Stored records
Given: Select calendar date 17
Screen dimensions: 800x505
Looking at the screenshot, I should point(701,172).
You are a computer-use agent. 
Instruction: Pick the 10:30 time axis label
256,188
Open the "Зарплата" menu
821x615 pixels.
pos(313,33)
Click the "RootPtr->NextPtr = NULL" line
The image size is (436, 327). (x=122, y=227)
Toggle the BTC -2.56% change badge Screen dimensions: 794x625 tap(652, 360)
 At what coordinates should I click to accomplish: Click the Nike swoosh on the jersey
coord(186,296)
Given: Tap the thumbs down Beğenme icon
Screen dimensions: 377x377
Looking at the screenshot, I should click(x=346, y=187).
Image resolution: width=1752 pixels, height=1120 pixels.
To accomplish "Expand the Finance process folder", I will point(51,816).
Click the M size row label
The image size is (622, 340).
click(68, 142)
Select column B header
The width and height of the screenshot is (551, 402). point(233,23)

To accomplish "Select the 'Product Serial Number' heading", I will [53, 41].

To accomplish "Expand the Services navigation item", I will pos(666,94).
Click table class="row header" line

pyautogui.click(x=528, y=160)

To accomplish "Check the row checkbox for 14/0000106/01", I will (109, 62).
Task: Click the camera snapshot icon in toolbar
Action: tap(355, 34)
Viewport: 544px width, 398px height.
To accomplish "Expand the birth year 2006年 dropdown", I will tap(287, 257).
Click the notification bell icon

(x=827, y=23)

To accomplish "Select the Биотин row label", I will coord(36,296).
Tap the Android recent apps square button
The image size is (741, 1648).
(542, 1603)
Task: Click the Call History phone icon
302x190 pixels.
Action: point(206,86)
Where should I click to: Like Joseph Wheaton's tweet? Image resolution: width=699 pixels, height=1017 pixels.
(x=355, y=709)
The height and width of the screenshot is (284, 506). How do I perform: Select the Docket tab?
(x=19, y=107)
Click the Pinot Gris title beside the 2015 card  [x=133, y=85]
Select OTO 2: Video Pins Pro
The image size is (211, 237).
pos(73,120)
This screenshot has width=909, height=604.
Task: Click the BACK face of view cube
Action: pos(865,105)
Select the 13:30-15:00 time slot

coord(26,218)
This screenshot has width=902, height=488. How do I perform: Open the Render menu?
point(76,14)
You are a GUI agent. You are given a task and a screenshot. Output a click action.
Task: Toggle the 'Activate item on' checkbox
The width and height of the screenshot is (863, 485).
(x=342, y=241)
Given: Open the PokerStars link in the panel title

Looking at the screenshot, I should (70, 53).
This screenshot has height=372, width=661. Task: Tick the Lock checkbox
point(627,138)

- WHAT TO DO:
Return exactly, and only, the lines above starting at the line that contains "Where should I" and ending at the line that contains "Select OTO 2: Video Pins Pro".

- EXERCISE OUTPUT:
Where should I click to: Like Joseph Wheaton's tweet? Image resolution: width=699 pixels, height=1017 pixels.
(x=355, y=709)
The height and width of the screenshot is (284, 506). How do I perform: Select the Docket tab?
(x=19, y=107)
Click the Pinot Gris title beside the 2015 card  [x=133, y=85]
Select OTO 2: Video Pins Pro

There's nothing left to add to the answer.